(Beginning of Data)

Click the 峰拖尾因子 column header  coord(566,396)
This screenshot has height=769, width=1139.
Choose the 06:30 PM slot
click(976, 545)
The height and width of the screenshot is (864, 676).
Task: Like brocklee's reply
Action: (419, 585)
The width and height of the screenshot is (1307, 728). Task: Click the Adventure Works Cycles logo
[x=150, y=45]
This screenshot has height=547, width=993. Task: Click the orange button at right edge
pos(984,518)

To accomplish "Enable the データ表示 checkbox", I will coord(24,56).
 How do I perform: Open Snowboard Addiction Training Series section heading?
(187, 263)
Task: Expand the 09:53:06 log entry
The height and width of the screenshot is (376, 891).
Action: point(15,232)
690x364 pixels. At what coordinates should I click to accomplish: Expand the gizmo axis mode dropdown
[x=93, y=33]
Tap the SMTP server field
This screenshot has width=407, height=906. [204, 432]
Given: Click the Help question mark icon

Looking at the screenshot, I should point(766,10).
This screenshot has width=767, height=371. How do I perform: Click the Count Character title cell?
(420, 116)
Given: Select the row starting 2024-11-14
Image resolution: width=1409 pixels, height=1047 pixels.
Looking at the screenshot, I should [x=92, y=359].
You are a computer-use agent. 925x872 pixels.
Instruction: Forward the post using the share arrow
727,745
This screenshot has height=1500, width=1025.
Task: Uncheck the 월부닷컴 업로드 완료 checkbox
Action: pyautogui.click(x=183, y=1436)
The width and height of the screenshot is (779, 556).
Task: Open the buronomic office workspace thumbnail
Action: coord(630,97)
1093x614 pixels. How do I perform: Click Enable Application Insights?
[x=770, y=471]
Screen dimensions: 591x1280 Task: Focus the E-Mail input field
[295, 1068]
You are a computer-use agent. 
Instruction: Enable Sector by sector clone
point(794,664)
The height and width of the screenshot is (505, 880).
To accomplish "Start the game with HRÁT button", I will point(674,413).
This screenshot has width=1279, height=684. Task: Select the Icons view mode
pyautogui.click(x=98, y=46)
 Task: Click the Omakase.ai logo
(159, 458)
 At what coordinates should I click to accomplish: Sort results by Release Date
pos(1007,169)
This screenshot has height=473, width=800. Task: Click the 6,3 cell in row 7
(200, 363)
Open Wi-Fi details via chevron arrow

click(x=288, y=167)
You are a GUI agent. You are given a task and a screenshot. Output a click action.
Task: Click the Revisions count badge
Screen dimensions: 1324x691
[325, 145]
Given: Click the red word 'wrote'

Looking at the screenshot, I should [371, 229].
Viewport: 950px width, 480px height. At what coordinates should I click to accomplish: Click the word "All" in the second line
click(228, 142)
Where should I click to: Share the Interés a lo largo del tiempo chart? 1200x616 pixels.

(End of Data)

• _Your objective_
What are the lines from the one containing "The height and width of the screenshot is (505, 880)." through the end of the material? Reproduce them exactly, both ends included, with nothing added.

• _Response area_
The height and width of the screenshot is (505, 880).
To accomplish "Start the game with HRÁT button", I will point(674,413).
This screenshot has width=1279, height=684. Task: Select the Icons view mode
pyautogui.click(x=98, y=46)
 Task: Click the Omakase.ai logo
(159, 458)
 At what coordinates should I click to accomplish: Sort results by Release Date
pos(1007,169)
This screenshot has height=473, width=800. Task: Click the 6,3 cell in row 7
(200, 363)
Open Wi-Fi details via chevron arrow

click(x=288, y=167)
You are a GUI agent. You are given a task and a screenshot. Output a click action.
Task: Click the Revisions count badge
Screen dimensions: 1324x691
[325, 145]
Given: Click the red word 'wrote'

Looking at the screenshot, I should [371, 229].
Viewport: 950px width, 480px height. At what coordinates should I click to accomplish: Click the word "All" in the second line
click(228, 142)
Where should I click to: Share the Interés a lo largo del tiempo chart? 1200x616 pixels.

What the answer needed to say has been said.